**Goal A:** Translate this sentence from the article on the withdrawn Treasury rule into Spanish: "A 40% levy is applied to estate values exceeding $5.49 million."

**Selection:**
The Treasury Department is withdrawing a proposed regulation that would have changed how wealthy business owners can pass on businesses to children and other heirs.
Currently, individuals are able to discount valuations of stakes in family-controlled businesses in order to reduce the taxes due upon transfer of that entity during one's lifetime or at death. A 40% levy is applied to estate values exceeding $5.49 million.
The rule,
proposed in the waning months of the Obama administration under Section 2704 of the tax code, would have eliminated such business-valuation discounts and, in the process, a key tax-planning strategy used by the super wealthy.
"Treasury and the IRS currently believe that these proposed regulations should be withdrawn in their entirety," Treasury Secretary Stephen Mnuchin wrote in a
document published Monday that lays out areas identified as tax regulatory burdens.

Word and item position data:
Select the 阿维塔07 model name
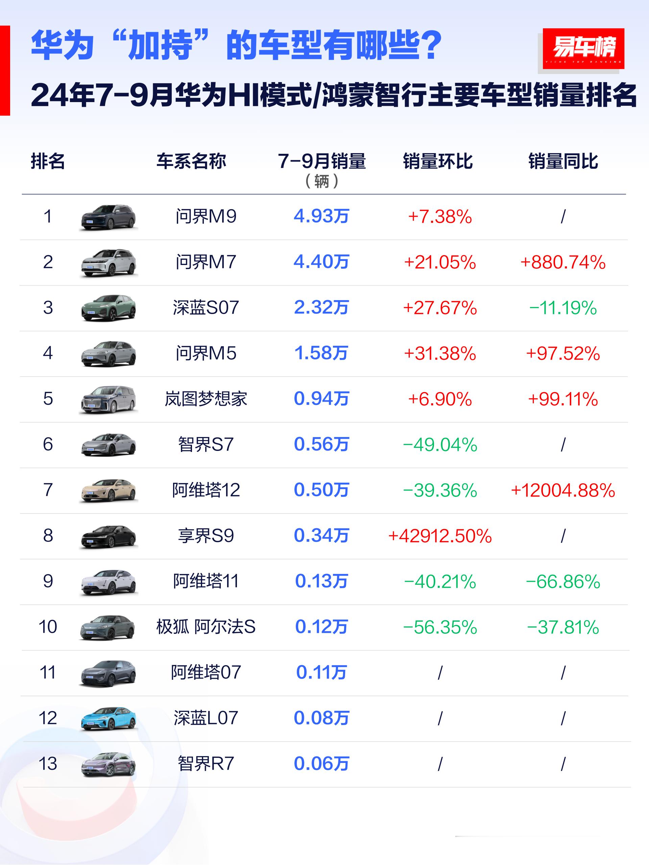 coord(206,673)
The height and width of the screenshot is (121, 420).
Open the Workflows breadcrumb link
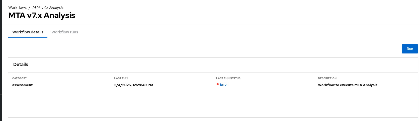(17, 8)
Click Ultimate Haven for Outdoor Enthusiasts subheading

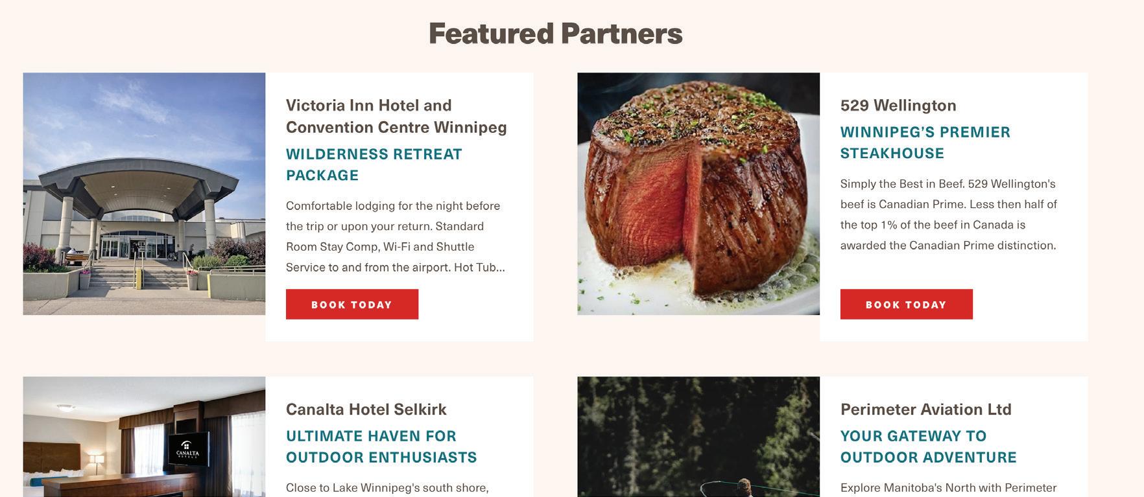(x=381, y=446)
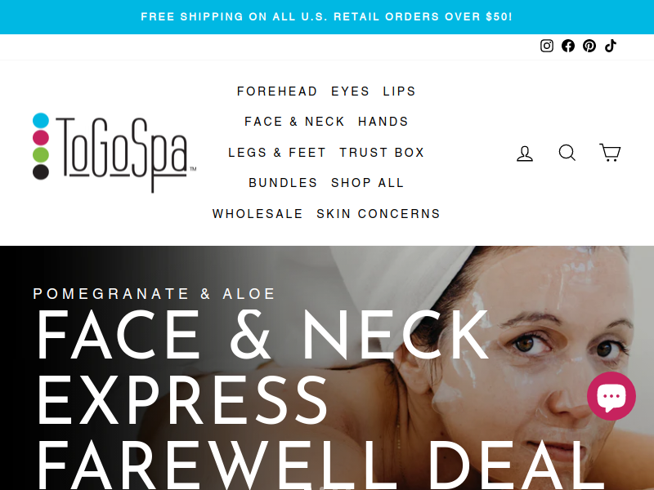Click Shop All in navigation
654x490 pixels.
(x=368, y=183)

**Goal B:** Reproduce every one of the word and item position rows above word for word, leaving out the pictures.

**Expected output A:** Se aplica un gravamen del 40 % a los patrimonios hereditarios cuyo valor supere los 5,49 millones de dólares.

**Expected output B:**
Select the 阿维塔07 model name
 coord(206,673)
The height and width of the screenshot is (121, 420).
Open the Workflows breadcrumb link
(17, 8)
Click Ultimate Haven for Outdoor Enthusiasts subheading

(x=381, y=446)
Click Shop All in navigation
654x490 pixels.
(x=368, y=183)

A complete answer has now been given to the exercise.